### Try it
An exact transcription of all the data is the expected reply.

(Records contained in a dataset)
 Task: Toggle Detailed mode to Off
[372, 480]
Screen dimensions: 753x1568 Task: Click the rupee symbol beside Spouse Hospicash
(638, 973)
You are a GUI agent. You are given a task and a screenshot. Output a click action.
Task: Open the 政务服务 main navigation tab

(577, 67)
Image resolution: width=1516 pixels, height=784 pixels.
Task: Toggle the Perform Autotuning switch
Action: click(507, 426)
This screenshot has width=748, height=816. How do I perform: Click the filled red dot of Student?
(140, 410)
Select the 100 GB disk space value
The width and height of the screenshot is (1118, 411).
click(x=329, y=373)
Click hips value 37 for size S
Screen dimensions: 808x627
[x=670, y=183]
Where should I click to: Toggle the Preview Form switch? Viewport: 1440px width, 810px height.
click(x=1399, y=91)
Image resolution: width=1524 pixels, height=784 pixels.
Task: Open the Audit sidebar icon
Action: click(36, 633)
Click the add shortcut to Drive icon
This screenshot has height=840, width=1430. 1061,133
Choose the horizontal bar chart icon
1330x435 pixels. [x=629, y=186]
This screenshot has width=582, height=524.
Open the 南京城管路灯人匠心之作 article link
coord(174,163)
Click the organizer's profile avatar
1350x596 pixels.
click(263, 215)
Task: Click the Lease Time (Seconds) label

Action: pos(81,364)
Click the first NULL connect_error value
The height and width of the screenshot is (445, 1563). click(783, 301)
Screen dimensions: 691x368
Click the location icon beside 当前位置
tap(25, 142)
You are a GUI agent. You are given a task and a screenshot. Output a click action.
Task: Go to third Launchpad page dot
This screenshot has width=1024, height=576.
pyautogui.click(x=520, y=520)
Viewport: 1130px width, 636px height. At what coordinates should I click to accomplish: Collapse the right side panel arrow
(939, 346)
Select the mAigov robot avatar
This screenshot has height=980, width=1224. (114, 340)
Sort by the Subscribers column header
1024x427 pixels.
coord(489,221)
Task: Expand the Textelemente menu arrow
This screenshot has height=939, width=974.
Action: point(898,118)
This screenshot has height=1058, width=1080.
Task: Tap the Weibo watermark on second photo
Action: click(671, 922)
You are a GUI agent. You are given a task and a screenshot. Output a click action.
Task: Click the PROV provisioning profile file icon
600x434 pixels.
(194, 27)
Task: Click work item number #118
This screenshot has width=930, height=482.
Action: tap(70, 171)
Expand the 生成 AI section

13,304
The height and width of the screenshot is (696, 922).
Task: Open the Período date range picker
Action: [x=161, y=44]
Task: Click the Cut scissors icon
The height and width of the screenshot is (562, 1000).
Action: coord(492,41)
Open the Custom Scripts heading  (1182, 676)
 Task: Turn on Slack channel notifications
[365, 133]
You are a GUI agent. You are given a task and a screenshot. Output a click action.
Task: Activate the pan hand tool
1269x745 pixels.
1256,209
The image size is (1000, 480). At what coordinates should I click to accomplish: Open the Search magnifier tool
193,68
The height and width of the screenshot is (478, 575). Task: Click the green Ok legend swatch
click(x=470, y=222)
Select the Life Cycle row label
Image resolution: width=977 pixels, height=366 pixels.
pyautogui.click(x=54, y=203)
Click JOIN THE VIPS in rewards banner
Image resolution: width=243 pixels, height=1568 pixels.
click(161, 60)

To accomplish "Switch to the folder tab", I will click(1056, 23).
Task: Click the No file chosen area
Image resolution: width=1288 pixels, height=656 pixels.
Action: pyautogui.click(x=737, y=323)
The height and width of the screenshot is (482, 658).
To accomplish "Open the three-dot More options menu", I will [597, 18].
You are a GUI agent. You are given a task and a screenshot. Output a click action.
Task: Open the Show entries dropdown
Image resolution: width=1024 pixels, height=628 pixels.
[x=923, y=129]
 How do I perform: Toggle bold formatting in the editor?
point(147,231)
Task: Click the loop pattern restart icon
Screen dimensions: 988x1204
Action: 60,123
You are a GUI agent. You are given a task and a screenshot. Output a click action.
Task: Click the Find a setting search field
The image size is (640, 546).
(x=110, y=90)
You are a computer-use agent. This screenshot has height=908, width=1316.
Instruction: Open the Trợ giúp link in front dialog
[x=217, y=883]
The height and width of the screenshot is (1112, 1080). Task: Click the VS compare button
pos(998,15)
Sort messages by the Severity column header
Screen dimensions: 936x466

### Completed exercise
 Task: Toggle Detailed mode to Off
[372, 480]
Screen dimensions: 753x1568 Task: Click the rupee symbol beside Spouse Hospicash
(638, 973)
You are a GUI agent. You are given a task and a screenshot. Output a click action.
Task: Open the 政务服务 main navigation tab

(577, 67)
Image resolution: width=1516 pixels, height=784 pixels.
Task: Toggle the Perform Autotuning switch
Action: click(507, 426)
This screenshot has width=748, height=816. How do I perform: Click the filled red dot of Student?
(140, 410)
Select the 100 GB disk space value
The width and height of the screenshot is (1118, 411).
click(x=329, y=373)
Click hips value 37 for size S
Screen dimensions: 808x627
[x=670, y=183]
Where should I click to: Toggle the Preview Form switch? Viewport: 1440px width, 810px height.
click(x=1399, y=91)
Image resolution: width=1524 pixels, height=784 pixels.
Task: Open the Audit sidebar icon
Action: click(36, 633)
Click the add shortcut to Drive icon
This screenshot has height=840, width=1430. 1061,133
Choose the horizontal bar chart icon
1330x435 pixels. [x=629, y=186]
This screenshot has width=582, height=524.
Open the 南京城管路灯人匠心之作 article link
coord(174,163)
Click the organizer's profile avatar
1350x596 pixels.
click(263, 215)
Task: Click the Lease Time (Seconds) label

Action: pos(81,364)
Click the first NULL connect_error value
The height and width of the screenshot is (445, 1563). click(783, 301)
Screen dimensions: 691x368
Click the location icon beside 当前位置
tap(25, 142)
You are a GUI agent. You are given a task and a screenshot. Output a click action.
Task: Go to third Launchpad page dot
This screenshot has width=1024, height=576.
pyautogui.click(x=520, y=520)
Viewport: 1130px width, 636px height. At what coordinates should I click to accomplish: Collapse the right side panel arrow
(939, 346)
Select the mAigov robot avatar
This screenshot has height=980, width=1224. (114, 340)
Sort by the Subscribers column header
1024x427 pixels.
coord(489,221)
Task: Expand the Textelemente menu arrow
This screenshot has height=939, width=974.
Action: point(898,118)
This screenshot has height=1058, width=1080.
Task: Tap the Weibo watermark on second photo
Action: click(671, 922)
You are a GUI agent. You are given a task and a screenshot. Output a click action.
Task: Click the PROV provisioning profile file icon
600x434 pixels.
(194, 27)
Task: Click work item number #118
This screenshot has width=930, height=482.
Action: tap(70, 171)
Expand the 生成 AI section

13,304
The height and width of the screenshot is (696, 922).
Task: Open the Período date range picker
Action: [x=161, y=44]
Task: Click the Cut scissors icon
The height and width of the screenshot is (562, 1000).
Action: coord(492,41)
Open the Custom Scripts heading  (1182, 676)
 Task: Turn on Slack channel notifications
[365, 133]
You are a GUI agent. You are given a task and a screenshot. Output a click action.
Task: Activate the pan hand tool
1269x745 pixels.
1256,209
The image size is (1000, 480). At what coordinates should I click to accomplish: Open the Search magnifier tool
193,68
The height and width of the screenshot is (478, 575). Task: Click the green Ok legend swatch
click(x=470, y=222)
Select the Life Cycle row label
Image resolution: width=977 pixels, height=366 pixels.
pyautogui.click(x=54, y=203)
Click JOIN THE VIPS in rewards banner
Image resolution: width=243 pixels, height=1568 pixels.
click(161, 60)

To accomplish "Switch to the folder tab", I will click(1056, 23).
Task: Click the No file chosen area
Image resolution: width=1288 pixels, height=656 pixels.
Action: pyautogui.click(x=737, y=323)
The height and width of the screenshot is (482, 658).
To accomplish "Open the three-dot More options menu", I will [597, 18].
You are a GUI agent. You are given a task and a screenshot. Output a click action.
Task: Open the Show entries dropdown
Image resolution: width=1024 pixels, height=628 pixels.
[x=923, y=129]
 How do I perform: Toggle bold formatting in the editor?
point(147,231)
Task: Click the loop pattern restart icon
Screen dimensions: 988x1204
Action: 60,123
You are a GUI agent. You are given a task and a screenshot. Output a click action.
Task: Click the Find a setting search field
The image size is (640, 546).
(x=110, y=90)
You are a computer-use agent. This screenshot has height=908, width=1316.
Instruction: Open the Trợ giúp link in front dialog
[x=217, y=883]
The height and width of the screenshot is (1112, 1080). Task: Click the VS compare button
pos(998,15)
Sort messages by the Severity column header
Screen dimensions: 936x466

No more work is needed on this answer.